Activation and Inhibition of Biological Function through Design of Novel Protein-Ligand Interactions

Abstract

Virtually every process within a cell involves a protein. They serve as cellular workhorses carrying out functions such as catalysis of essential metabolites, to regulating which genes get turned on or off, to forming the structural scaffolding to retain rigidity of a cell. Proteins form the link between the genetic information encoded in DNA to the observable phenotype of an organism. The way proteins communicate is by direct physical contact with another molecule that alters its shape and dynamics to carry out a particular function. For example, G protein-coupled receptors are membrane imbedded proteins that bind to a small molecule or peptide in the extracellular environment and translate the binding event into an internal signal to regulate processes such as heart rate and even mood.

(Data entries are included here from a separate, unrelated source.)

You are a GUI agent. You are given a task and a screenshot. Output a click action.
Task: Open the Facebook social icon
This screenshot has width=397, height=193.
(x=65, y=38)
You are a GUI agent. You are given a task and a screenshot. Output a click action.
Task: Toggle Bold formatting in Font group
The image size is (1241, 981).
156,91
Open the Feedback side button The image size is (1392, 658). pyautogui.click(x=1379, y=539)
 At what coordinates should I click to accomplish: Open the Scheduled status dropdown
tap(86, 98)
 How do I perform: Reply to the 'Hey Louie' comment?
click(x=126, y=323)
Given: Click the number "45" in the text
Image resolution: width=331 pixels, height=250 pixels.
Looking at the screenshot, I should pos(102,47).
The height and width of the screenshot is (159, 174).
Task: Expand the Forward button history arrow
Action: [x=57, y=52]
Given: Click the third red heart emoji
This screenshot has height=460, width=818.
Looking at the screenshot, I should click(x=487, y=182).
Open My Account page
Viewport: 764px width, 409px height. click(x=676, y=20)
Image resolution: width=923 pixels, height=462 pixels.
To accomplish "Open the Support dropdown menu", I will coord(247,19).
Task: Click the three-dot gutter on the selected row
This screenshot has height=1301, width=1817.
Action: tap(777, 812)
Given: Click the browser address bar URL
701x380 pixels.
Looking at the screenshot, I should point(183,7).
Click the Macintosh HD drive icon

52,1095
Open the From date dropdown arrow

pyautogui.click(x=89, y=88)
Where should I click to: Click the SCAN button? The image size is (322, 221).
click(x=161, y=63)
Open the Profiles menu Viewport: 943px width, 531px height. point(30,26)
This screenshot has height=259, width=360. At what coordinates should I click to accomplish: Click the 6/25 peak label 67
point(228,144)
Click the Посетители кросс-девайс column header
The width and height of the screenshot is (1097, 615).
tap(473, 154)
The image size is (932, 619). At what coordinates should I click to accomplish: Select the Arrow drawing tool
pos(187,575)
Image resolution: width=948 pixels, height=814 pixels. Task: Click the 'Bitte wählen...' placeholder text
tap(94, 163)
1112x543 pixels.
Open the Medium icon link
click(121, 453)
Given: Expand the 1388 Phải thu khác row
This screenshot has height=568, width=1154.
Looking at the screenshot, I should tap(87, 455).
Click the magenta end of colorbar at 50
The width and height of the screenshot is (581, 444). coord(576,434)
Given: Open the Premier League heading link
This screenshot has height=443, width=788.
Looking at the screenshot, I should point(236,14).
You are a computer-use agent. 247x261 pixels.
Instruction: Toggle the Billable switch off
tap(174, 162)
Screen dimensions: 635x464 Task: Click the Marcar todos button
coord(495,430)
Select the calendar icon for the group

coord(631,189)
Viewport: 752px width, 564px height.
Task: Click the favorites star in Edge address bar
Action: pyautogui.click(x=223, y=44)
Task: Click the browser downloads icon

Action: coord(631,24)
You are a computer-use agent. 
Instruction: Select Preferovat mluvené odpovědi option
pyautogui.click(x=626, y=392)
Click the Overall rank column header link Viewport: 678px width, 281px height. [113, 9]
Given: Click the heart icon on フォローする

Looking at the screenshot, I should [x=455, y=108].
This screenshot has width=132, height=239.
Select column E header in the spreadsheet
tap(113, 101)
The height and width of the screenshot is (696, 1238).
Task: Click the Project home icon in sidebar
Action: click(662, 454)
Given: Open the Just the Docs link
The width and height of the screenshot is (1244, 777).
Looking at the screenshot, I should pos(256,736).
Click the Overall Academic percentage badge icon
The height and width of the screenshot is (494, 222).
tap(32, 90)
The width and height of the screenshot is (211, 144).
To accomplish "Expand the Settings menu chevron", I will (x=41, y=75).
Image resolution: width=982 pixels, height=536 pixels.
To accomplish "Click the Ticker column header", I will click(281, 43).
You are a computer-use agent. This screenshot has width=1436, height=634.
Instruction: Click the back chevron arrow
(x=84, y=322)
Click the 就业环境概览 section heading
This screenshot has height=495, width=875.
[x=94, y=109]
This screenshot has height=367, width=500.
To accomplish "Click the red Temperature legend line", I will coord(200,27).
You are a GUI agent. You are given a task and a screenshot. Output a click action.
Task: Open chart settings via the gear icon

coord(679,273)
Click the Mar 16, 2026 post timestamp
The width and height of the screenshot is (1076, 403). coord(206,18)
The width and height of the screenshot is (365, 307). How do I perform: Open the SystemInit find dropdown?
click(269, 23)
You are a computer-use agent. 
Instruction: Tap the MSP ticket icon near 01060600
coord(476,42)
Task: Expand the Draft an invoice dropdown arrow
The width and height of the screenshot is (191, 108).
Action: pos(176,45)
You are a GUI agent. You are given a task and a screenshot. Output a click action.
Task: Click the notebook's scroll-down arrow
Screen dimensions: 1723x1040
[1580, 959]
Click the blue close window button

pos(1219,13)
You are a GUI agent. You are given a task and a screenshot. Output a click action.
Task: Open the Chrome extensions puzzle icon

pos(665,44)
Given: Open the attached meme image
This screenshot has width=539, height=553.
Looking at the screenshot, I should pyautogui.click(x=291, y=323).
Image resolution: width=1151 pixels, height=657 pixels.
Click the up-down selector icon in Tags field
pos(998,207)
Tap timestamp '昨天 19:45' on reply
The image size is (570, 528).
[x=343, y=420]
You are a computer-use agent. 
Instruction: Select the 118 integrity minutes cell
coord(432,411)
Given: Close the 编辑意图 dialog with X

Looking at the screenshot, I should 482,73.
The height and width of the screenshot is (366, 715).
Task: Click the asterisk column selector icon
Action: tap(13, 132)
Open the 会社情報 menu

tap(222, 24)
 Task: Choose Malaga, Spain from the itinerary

The ability to selectively modulate such fundamental systems offers huge potential with broad applications from the ability to interrogate unknown cellular mechanisms to developing therapeutics when these interactions become aberrant. The scope of this dissertation encompasses determining what properties dictate protein-ligand interactions and the application of these principles to the design of new ones. In particular, chapter 1 covers the design of a molecular switch that is turned on by small molecules. I follow this up in chapter 2 by investigating how to turn off protein function with small molecules in aberrant disease states. In chapter 3 we expand from the world of small molecule ligands to design a protein to turn off function of a protein involved in bacterial pathogenesis.